If you want to test ahead-of-time code generation (and you almost certainly will), you need to install Emscripten locally.
-
The simplest way to install is probably via the Emscripten emsdk (https://emscripten.org/docs/getting_started/downloads.html).
-
To run the AOT tests, set
HL_TARGET=wasm-32-wasmrt
(possibly addingwasm_simd128
,wasm_signext
, and/orwasm_sat_float_to_int
) and run CMake/CTest normally. Note that wasm testing is only support under CMake (not via Make).
The test_performance
benchmarks are misleading (and thus useless) for Wasm, as
they include JIT overhead as described elsewhere. Suitable benchmarks for Wasm
will be provided at a later date. (See
halide#5119 and
halide#5047 to track progress.)
You can use the wasm_threads
feature to enable use of a normal pthread-based
thread pool in Halide code, but with some careful caveats:
- This requires that you use a wasm runtime environment that provides
pthread-compatible wrappers. At this time of this writing, the only
environment known to support this well is Emscripten (when using the
-pthread
flag, and compiling for a Web environment). In this configuration, Emscripten goes to great lengths to make WebWorkers available via the pthreads API. (You can see an example of this usage in apps/HelloWasm.) Note that not all wasm runtimes support WebWorkers; generally, you need a full browser environment to make this work (though some versions of some shell tools may also support this, e.g. nodejs). - There is currently no support for using threads in a WASI environment, due to current limitations in the WASI specification. (We hope that this will improve in the future.)
- There is no support for using threads in the Halide JIT environment, and no plans to add them anytime in the near-term future.
- Current trunk LLVM (as of July 2020) doesn't reliably generate all of the Wasm SIMD ops that are available; see halide#5130 for tracking information as these are fixed.
- Using the JIT requires that we link the
wasm-ld
tool into libHalide; with some work this need could possibly be eliminated. - OSX and Linux-x64 have been tested. Windows hasn't; it should be supportable with some work. (Patches welcome.)
- None of the
apps/
folder has been investigated yet.
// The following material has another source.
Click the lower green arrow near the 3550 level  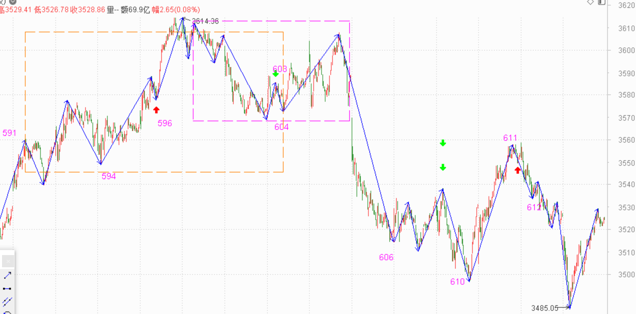pyautogui.click(x=443, y=167)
Many of them should be supportable with some work. (Patches welcome.) - We currently use v8/d8 as a test environment for AOT code; we may want to consider using Node or (better yet) headless Chrome instead (which is probably required to allow for using threads in AOT code).
- There's some invasive hackiness in Codgen_LLVM to support the JIT trampolines; this really should be refactored to be less hacky.
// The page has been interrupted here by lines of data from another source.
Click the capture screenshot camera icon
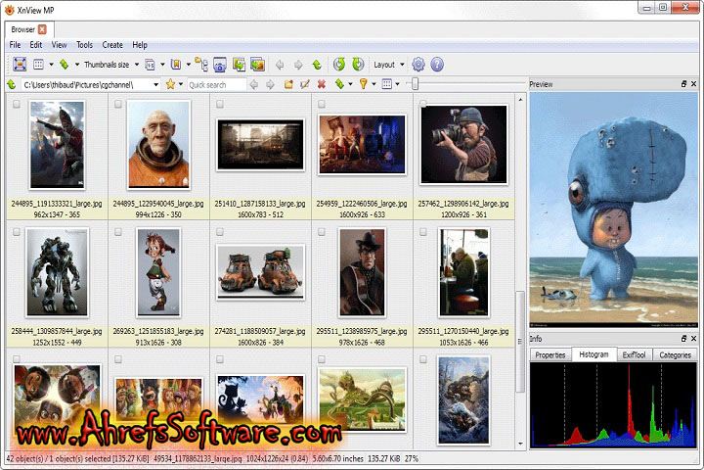 pos(220,65)
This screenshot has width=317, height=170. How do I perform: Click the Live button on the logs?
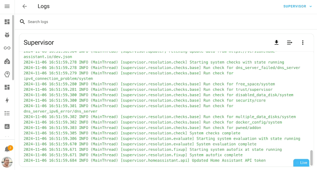point(301,163)
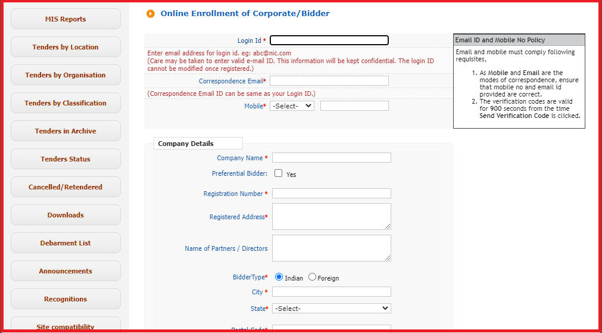Open Tenders by Organisation menu item
The height and width of the screenshot is (333, 602).
[x=65, y=75]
- Can we rework JIT to avoid the need to link in wasm-ld? This might be doable, as the wasm object files produced by the LLVM backend are close enough to an executable form that we could likely make it work with some massaging on our side, but it's not clear whether this would be a bad idea or not (i.e., would it be unreasonably fragile).
- Buffer-copying overhead in the JIT could possibly be dramatically improved
by modeling the copy as a "device" (i.e.
copy_to_device()
would copy from host -> wasm); this would make the performance benchmarks much more useful. - Can we support threads in the JIT without an unreasonable amount of work? Unknown at this point.